• [What the task requires]: Search the entries for the word "computer" and pull out each line that has it.

• [Data for processing]:
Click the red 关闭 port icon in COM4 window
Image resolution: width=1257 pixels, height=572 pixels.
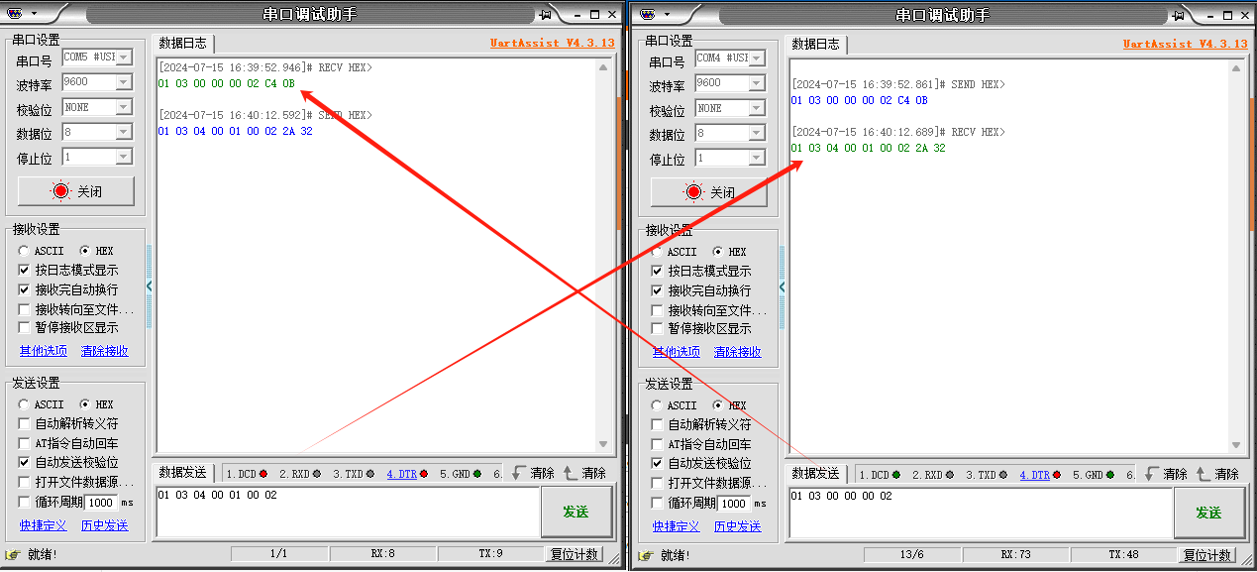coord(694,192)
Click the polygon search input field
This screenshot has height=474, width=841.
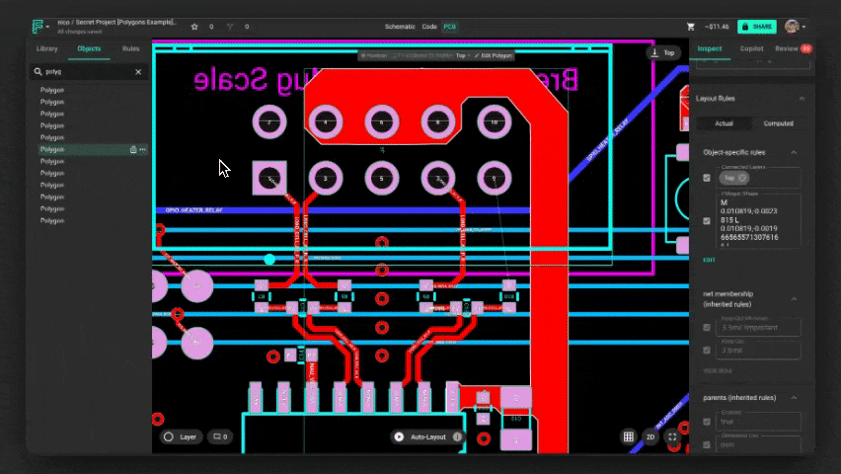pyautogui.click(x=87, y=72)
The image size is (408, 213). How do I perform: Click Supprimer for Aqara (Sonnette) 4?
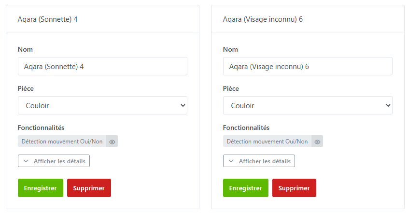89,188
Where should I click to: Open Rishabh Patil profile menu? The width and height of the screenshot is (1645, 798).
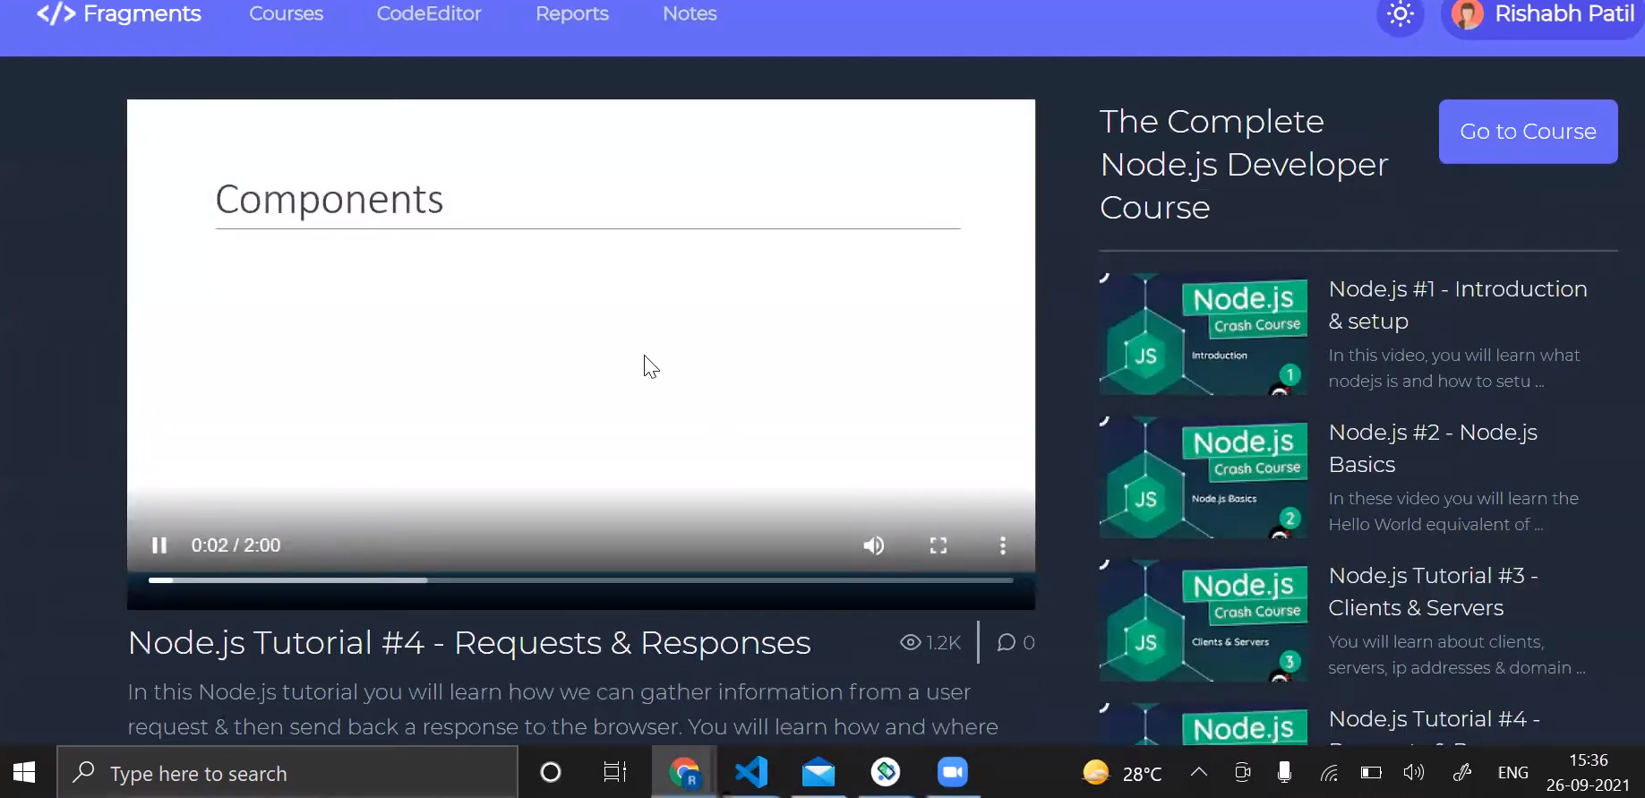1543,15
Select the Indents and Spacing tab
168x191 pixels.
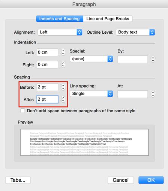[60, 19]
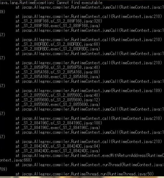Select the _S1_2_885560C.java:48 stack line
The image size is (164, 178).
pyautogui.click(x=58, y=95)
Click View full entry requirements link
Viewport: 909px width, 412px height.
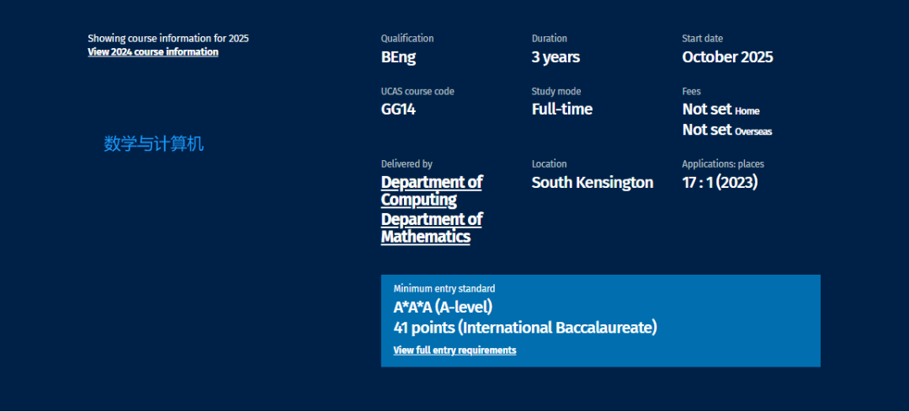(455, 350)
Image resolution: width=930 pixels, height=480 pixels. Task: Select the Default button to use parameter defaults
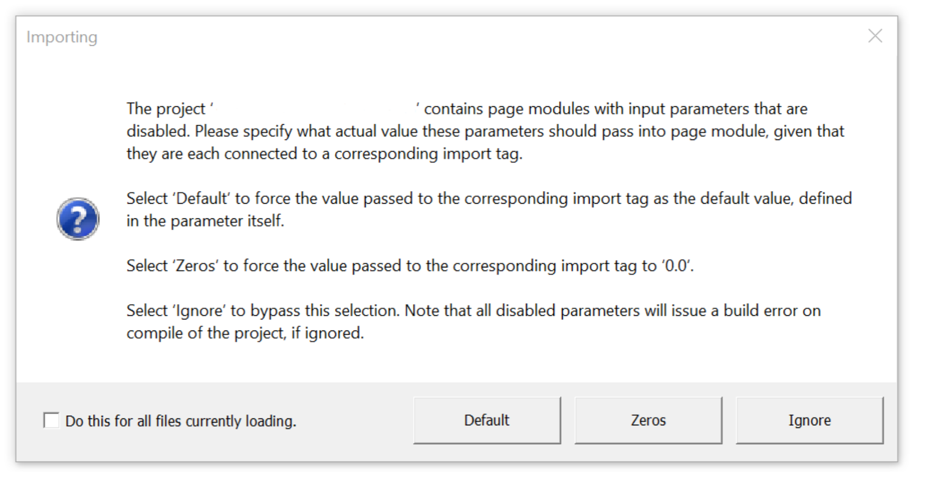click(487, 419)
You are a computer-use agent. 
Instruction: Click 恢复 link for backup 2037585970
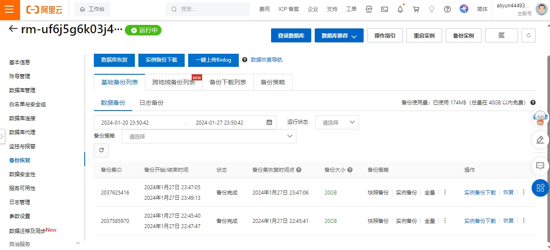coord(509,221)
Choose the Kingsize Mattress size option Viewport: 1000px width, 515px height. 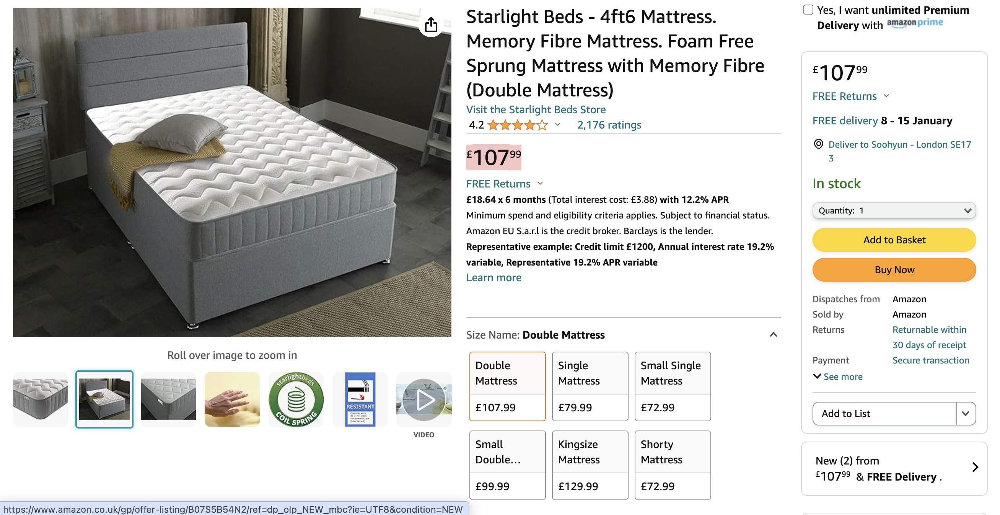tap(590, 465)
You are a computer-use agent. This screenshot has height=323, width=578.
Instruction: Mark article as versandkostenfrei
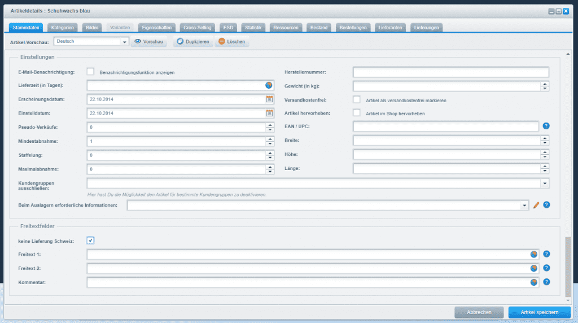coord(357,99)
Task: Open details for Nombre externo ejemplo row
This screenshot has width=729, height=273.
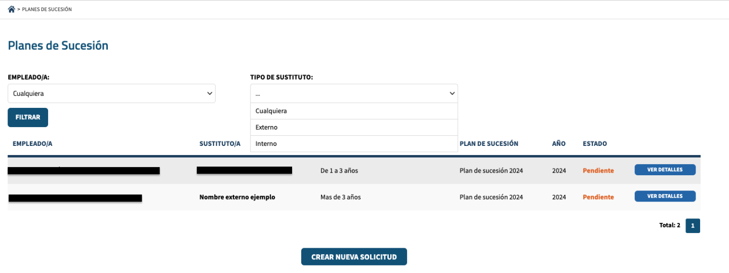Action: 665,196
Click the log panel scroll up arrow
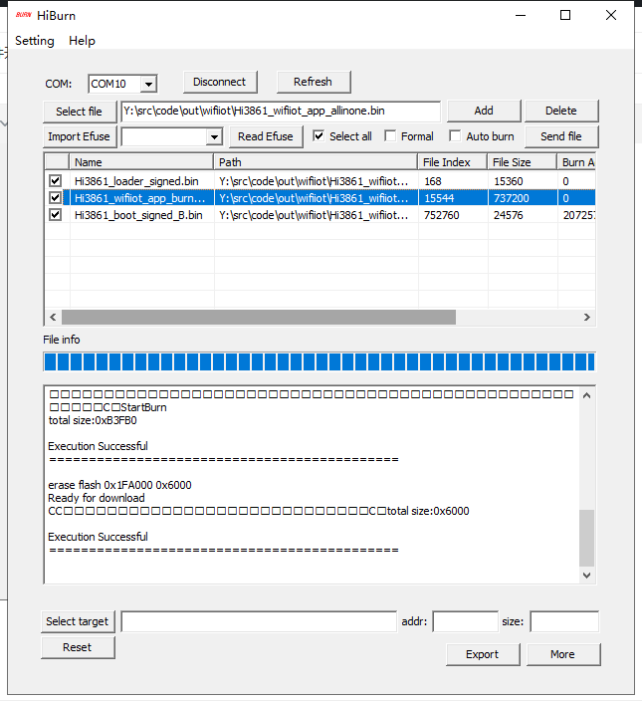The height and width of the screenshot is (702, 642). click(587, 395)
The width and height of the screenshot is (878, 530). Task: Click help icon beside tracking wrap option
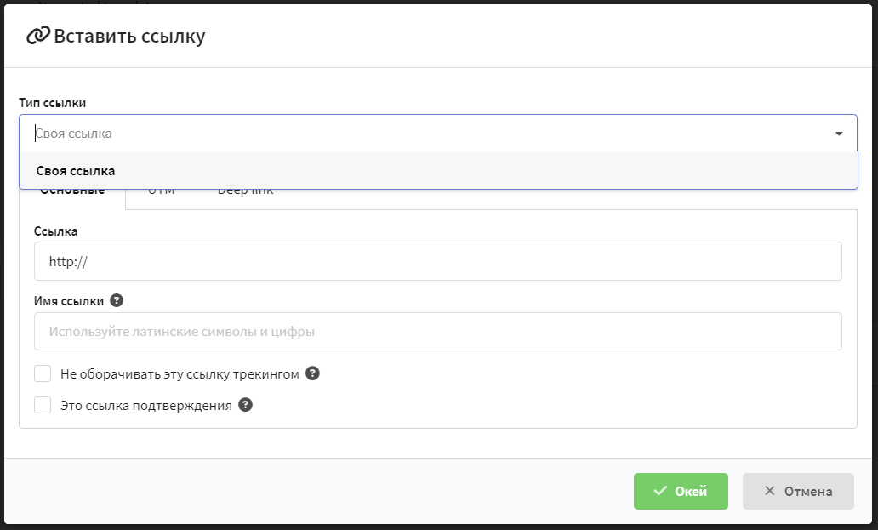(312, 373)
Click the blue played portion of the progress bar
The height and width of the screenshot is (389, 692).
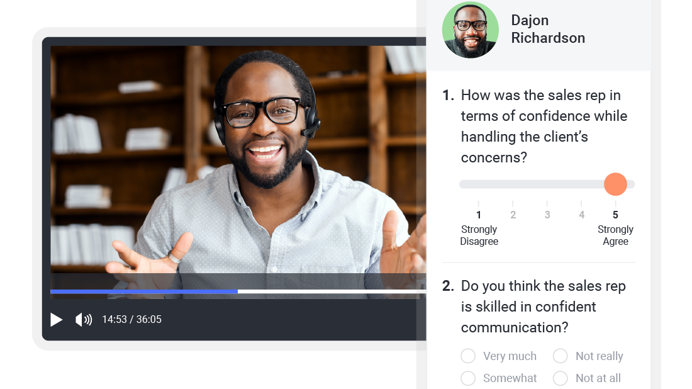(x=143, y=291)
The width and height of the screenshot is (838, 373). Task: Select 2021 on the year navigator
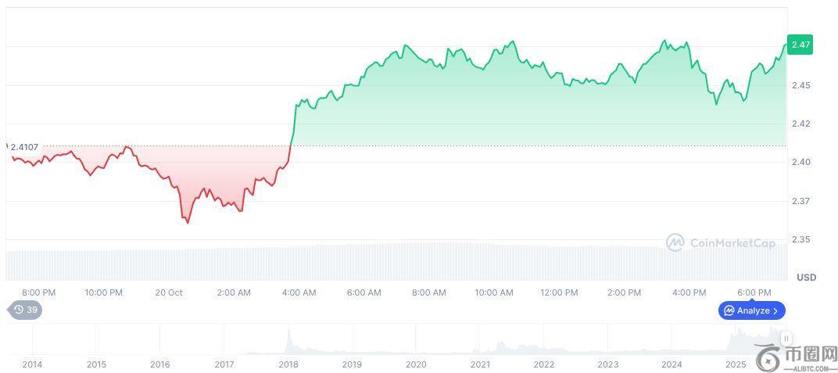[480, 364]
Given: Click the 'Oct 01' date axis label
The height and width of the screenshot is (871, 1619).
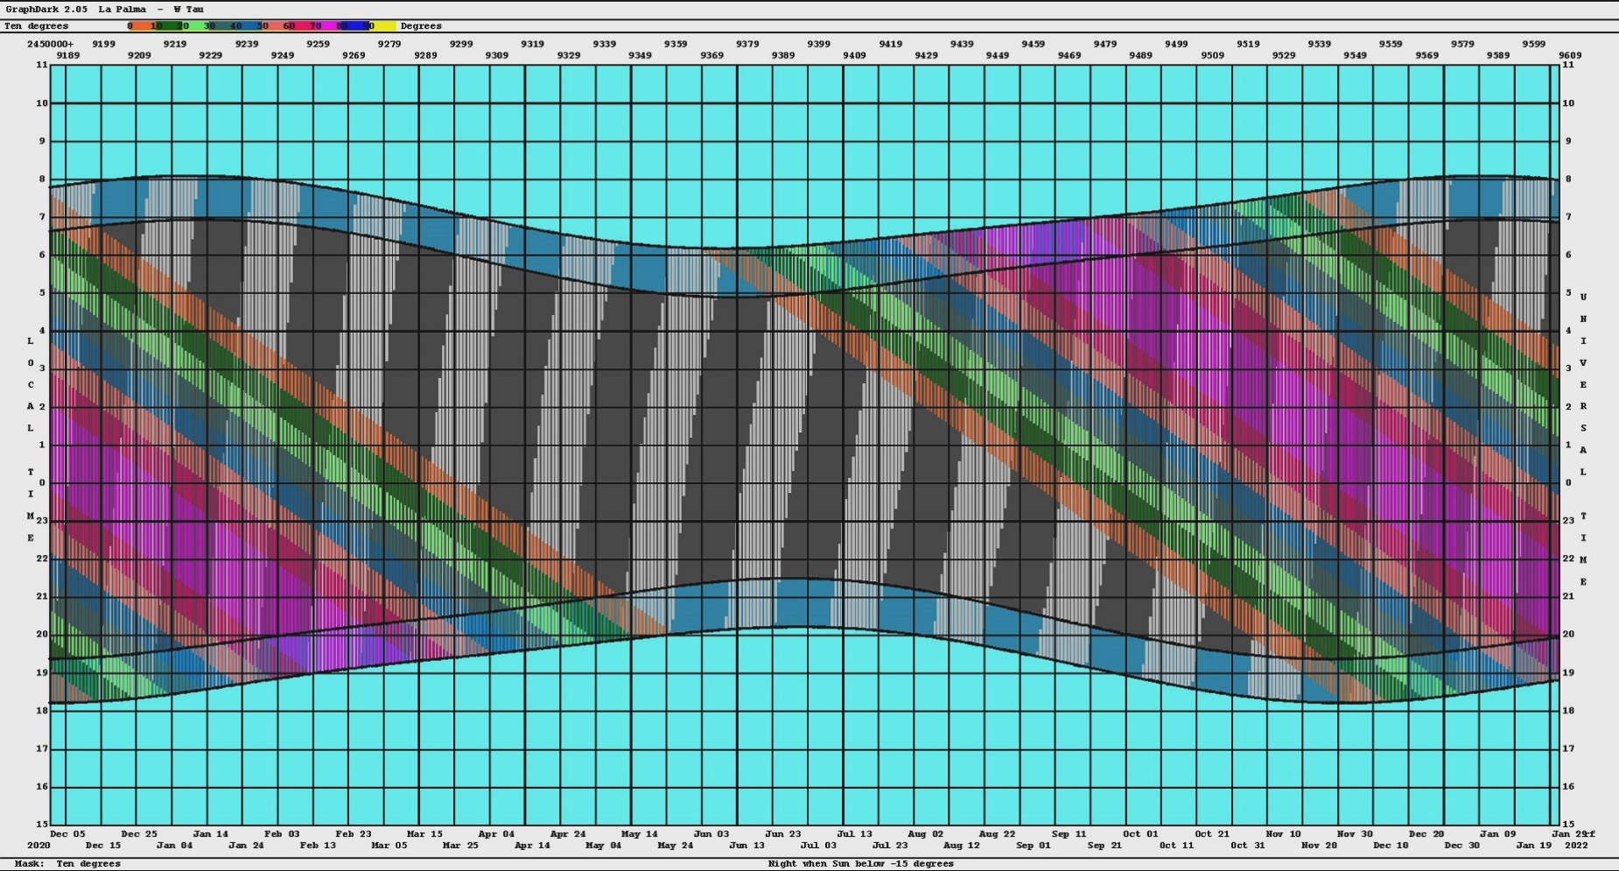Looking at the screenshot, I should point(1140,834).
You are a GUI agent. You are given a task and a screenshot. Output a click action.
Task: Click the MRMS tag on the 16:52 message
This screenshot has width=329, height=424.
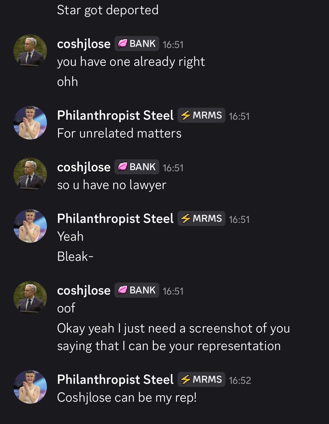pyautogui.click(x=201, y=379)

• [Finished exercise]:
You are a computer-use agent. 
You are a computer-use agent. This screenshot has height=323, width=578.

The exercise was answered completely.